▸ **PROBLEM**
Rewrite the stretch of the polio article below from "15 Aug, 2012" through "banned polio vaccination.", putting "the virus" in place of "poliovirus".

▸ **EXTRACT**

◇ ◇ ◇

Polio persistence

15 Aug, 2012

News on the polio eradication front remains disappointing although reports indicate there has been a significant decline in the number of reported cases. During the recent days, two new cases came to light in Charsadda and Peshawar. The victims apparently caught poliovirus in the nearby Fata, which remains inaccessible to vaccination teams. Some 200,000 children in North and South Waziristan are said to be at risk of contracting the disease because the Taliban militants in the region have banned polio vaccination.
The situation is particularly bad in Khyber Agency's Bara tehsil which has remained out of bounds for vaccination teams. Sadly but unsurprisingly, out of 13 polio cases reported so far in Fata 10 happened in Bara. Unless these children are vaccinated, Pakistan will remain one of the world's three polio endemic countries - the other two being Afghanistan and Nigeria.
Speaking at a meeting on "Identifying the impediments to polio eradication in Pakistan" in Islamabad the other day, Special Adviser to the Prime Minister, Shahnaz Wazir Ali, said that misinformation about the safety of the polio vaccine and its side effects had prevented the drive from reaching all children. It has been almost three years since the Taliban stopped the immunisation drive, saying it was a Western scheme aimed at rendering their children infertile to reduce the population of Muslims. This they may have done out of plain ignorance, or due to fear of hostile infiltration in the guise of immunisation teams. Whatever the reason, the idea has caught on in Quetta and parts of Karachi. Gunmen opened fire last July on a vehicle carrying a WHO doctor in Gadap Town, injuring him and his driver. Vaccination campaign there has been restarted after a brief halt, but security concerns remain. Media awareness efforts seem to have had some success in countering misinformation. An indication to that effect comes out from a recent Taliban offer to allow vaccination in return for a stop to drone strikes. There obviously is no connection between the two issues.
But the offer seems to suggest that there is a growing realisation now among the Taliban militants that polio vaccine is meant only to help protect children from a debilitating disease, and is not part of some sinister anti-Muslim plan. A sustained public awareness campaign, especially TV commercial featuring a world cricket star, Shahid Afridi (ethnically a Pashtoon), participation in it via a TV, must help dispel misinformation. At least two other steps are in order: one, the political agent for the Khyber Agency ought to use all available means to take advantage of the militants' somewhat softening position and persuade them to allow vaccination. Secondly, the government should consider integrating polio vaccination with the general health services. That would allow immunisation without attracting unnecessary attention, and resultant controversy and resistance.

◇ ◇ ◇

▸ **RECORDS SUPPLIED**

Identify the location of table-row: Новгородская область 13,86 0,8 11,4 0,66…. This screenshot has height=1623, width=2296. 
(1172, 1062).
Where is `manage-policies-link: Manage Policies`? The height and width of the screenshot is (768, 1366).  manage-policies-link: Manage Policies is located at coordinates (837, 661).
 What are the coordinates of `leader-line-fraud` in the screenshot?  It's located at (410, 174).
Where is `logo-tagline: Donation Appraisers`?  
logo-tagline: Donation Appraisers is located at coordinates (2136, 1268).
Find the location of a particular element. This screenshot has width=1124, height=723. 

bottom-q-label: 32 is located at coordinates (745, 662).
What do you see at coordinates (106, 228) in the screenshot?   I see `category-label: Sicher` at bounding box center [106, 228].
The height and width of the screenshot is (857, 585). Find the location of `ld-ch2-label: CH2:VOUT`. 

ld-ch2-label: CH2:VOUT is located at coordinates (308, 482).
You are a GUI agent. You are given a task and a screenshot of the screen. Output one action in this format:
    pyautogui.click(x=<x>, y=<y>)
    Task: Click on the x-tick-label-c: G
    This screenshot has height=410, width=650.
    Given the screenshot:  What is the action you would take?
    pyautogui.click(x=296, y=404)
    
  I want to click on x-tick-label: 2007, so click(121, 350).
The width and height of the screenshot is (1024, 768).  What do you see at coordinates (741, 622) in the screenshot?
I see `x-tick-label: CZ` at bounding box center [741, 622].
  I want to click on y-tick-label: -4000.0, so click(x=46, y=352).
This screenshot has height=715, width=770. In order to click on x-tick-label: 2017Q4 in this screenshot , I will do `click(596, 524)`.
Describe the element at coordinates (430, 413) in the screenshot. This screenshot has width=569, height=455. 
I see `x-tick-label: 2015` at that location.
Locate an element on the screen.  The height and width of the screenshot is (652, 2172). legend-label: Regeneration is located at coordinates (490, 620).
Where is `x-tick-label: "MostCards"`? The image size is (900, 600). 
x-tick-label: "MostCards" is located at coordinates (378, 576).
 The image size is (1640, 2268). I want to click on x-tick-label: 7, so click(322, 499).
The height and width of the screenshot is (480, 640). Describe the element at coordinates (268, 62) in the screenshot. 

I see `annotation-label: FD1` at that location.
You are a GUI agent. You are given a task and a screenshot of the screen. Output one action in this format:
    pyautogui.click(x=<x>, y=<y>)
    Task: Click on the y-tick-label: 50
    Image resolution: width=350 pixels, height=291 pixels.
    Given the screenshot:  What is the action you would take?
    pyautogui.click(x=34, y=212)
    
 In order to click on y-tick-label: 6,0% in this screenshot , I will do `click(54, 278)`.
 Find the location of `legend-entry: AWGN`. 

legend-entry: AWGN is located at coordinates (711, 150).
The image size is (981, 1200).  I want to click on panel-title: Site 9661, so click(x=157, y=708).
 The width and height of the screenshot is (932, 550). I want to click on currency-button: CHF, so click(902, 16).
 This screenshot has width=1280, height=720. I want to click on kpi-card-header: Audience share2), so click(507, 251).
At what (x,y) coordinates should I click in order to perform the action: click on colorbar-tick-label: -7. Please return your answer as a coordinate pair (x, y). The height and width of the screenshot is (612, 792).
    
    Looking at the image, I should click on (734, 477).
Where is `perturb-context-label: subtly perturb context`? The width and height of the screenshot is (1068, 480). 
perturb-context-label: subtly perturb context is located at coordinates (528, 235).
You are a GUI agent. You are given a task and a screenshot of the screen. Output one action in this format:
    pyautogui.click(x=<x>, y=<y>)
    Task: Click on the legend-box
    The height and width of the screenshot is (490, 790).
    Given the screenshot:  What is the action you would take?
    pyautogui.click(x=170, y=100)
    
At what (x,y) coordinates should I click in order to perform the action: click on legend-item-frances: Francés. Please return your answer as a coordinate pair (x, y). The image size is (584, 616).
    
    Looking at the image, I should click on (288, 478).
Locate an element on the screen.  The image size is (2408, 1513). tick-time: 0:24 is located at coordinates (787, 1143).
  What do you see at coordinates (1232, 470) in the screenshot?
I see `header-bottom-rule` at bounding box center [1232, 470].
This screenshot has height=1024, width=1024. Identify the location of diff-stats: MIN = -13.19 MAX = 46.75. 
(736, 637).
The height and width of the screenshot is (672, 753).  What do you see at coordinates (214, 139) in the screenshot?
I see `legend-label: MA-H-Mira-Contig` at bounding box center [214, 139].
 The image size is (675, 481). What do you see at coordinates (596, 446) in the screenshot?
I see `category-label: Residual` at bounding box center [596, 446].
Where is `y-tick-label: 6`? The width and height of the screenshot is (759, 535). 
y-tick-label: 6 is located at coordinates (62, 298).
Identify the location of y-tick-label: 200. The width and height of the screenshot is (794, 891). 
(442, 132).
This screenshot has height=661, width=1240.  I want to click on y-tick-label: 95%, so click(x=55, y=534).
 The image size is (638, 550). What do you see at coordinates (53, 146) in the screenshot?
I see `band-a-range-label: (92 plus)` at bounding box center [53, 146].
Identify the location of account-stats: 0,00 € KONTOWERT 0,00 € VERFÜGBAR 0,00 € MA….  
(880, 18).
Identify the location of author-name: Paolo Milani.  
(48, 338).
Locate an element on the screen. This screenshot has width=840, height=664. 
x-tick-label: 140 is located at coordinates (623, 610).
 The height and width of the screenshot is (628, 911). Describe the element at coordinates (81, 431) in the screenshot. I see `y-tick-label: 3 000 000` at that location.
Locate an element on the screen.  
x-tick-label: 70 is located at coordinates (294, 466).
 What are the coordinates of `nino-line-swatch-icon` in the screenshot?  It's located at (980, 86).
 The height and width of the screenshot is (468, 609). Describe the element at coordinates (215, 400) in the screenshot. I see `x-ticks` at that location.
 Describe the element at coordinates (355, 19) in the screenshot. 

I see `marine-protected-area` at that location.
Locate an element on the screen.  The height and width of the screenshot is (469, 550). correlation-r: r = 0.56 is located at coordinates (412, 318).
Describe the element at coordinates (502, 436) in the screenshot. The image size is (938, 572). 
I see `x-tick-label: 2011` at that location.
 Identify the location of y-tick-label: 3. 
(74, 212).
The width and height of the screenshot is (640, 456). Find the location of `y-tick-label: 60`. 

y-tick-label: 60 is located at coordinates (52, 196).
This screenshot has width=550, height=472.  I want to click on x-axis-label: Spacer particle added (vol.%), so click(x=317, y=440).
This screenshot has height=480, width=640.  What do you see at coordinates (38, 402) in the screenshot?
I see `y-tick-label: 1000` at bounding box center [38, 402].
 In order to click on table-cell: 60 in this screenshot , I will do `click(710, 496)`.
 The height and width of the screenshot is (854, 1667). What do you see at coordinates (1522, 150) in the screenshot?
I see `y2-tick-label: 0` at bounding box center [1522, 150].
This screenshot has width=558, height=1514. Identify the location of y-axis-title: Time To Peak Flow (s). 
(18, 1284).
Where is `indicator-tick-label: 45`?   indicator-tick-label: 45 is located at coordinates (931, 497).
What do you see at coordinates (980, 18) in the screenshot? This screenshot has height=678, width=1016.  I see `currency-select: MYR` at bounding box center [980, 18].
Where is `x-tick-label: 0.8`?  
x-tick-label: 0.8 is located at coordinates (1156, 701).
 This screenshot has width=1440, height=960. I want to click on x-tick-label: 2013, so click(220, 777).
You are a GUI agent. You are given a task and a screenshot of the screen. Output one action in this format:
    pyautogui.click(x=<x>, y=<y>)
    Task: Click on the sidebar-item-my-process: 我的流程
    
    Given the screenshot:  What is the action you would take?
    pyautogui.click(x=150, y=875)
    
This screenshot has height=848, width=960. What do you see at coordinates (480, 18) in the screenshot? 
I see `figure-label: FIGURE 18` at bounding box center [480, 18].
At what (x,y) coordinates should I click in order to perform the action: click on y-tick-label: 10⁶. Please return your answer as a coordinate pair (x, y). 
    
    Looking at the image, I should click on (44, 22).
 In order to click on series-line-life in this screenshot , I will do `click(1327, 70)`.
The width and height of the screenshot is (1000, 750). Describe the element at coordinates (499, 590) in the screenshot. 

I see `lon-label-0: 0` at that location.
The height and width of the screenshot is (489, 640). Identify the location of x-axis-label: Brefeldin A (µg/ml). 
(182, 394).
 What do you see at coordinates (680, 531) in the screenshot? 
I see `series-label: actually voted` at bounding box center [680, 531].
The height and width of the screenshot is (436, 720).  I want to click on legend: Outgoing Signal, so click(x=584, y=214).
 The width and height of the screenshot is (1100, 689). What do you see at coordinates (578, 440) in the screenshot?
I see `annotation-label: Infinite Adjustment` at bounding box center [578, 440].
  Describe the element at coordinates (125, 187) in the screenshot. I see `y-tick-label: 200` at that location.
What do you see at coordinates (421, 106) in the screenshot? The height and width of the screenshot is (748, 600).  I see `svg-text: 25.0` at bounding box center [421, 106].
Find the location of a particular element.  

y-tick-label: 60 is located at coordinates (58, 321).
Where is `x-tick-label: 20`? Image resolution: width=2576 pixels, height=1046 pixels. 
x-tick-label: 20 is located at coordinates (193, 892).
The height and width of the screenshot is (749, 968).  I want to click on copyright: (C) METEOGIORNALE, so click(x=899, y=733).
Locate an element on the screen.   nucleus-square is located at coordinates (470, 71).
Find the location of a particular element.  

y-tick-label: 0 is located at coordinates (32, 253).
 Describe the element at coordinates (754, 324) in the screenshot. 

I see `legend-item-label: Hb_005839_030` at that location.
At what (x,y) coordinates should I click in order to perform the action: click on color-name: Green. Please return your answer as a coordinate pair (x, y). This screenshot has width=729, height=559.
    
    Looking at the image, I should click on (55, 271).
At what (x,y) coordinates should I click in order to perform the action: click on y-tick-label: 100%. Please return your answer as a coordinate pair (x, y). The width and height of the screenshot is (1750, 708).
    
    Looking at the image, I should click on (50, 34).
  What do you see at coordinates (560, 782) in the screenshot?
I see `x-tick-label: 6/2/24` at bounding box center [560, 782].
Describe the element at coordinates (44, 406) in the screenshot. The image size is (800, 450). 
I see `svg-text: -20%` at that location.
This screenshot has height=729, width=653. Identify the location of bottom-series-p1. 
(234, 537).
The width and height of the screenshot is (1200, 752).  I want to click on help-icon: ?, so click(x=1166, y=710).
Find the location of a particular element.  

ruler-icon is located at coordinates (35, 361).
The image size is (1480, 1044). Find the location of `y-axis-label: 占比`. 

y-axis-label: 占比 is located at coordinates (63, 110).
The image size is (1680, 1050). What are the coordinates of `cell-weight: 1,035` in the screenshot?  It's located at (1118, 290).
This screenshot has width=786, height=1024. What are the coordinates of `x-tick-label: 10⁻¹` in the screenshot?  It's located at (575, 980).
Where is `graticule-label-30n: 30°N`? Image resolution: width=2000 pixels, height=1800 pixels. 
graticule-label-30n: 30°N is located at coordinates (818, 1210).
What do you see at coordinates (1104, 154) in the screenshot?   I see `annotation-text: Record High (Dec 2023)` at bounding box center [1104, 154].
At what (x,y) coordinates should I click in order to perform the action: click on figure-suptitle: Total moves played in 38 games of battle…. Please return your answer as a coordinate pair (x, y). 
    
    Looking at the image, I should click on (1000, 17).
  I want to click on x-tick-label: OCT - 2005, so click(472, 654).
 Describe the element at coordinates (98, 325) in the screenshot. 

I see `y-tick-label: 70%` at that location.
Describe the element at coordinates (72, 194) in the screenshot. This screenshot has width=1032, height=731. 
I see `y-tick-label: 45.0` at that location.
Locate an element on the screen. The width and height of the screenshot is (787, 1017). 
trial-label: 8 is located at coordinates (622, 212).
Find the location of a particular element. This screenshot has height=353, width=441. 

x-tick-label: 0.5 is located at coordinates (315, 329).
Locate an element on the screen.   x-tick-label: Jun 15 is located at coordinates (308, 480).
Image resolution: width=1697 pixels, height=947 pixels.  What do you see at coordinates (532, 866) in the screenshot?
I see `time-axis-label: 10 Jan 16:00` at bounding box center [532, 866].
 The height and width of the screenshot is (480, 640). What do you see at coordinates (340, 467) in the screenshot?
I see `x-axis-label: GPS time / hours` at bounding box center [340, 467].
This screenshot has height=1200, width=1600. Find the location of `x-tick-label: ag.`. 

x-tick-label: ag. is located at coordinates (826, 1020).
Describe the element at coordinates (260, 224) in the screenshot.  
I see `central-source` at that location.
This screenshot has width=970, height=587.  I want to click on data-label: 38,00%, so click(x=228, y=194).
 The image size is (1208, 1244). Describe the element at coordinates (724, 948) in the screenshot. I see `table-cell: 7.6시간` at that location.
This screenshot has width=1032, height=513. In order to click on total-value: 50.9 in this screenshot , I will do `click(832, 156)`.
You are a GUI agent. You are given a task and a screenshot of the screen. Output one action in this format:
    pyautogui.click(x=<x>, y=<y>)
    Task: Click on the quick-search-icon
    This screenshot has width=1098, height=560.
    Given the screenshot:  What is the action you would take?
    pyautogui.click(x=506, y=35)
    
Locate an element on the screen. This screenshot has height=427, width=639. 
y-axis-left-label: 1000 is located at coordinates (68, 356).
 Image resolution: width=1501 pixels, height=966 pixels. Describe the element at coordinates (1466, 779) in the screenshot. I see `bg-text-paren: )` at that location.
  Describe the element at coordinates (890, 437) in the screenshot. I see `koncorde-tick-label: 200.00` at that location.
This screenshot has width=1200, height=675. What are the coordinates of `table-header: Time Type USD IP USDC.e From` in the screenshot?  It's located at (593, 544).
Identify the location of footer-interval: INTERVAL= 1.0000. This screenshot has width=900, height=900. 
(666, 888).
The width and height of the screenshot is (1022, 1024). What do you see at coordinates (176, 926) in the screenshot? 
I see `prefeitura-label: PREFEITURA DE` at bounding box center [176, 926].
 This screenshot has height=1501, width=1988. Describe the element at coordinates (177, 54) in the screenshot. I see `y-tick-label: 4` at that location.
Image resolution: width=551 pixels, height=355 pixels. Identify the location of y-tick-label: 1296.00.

◇ ◇ ◇

▸ **TASK SOLUTION**
15 Aug, 2012

News on the polio eradication front remains disappointing although reports indicate there has been a significant decline in the number of reported cases. During the recent days, two new cases came to light in Charsadda and Peshawar. The victims apparently caught the virus in the nearby Fata, which remains inaccessible to vaccination teams. Some 200,000 children in North and South Waziristan are said to be at risk of contracting the disease because the Taliban militants in the region have banned polio vaccination.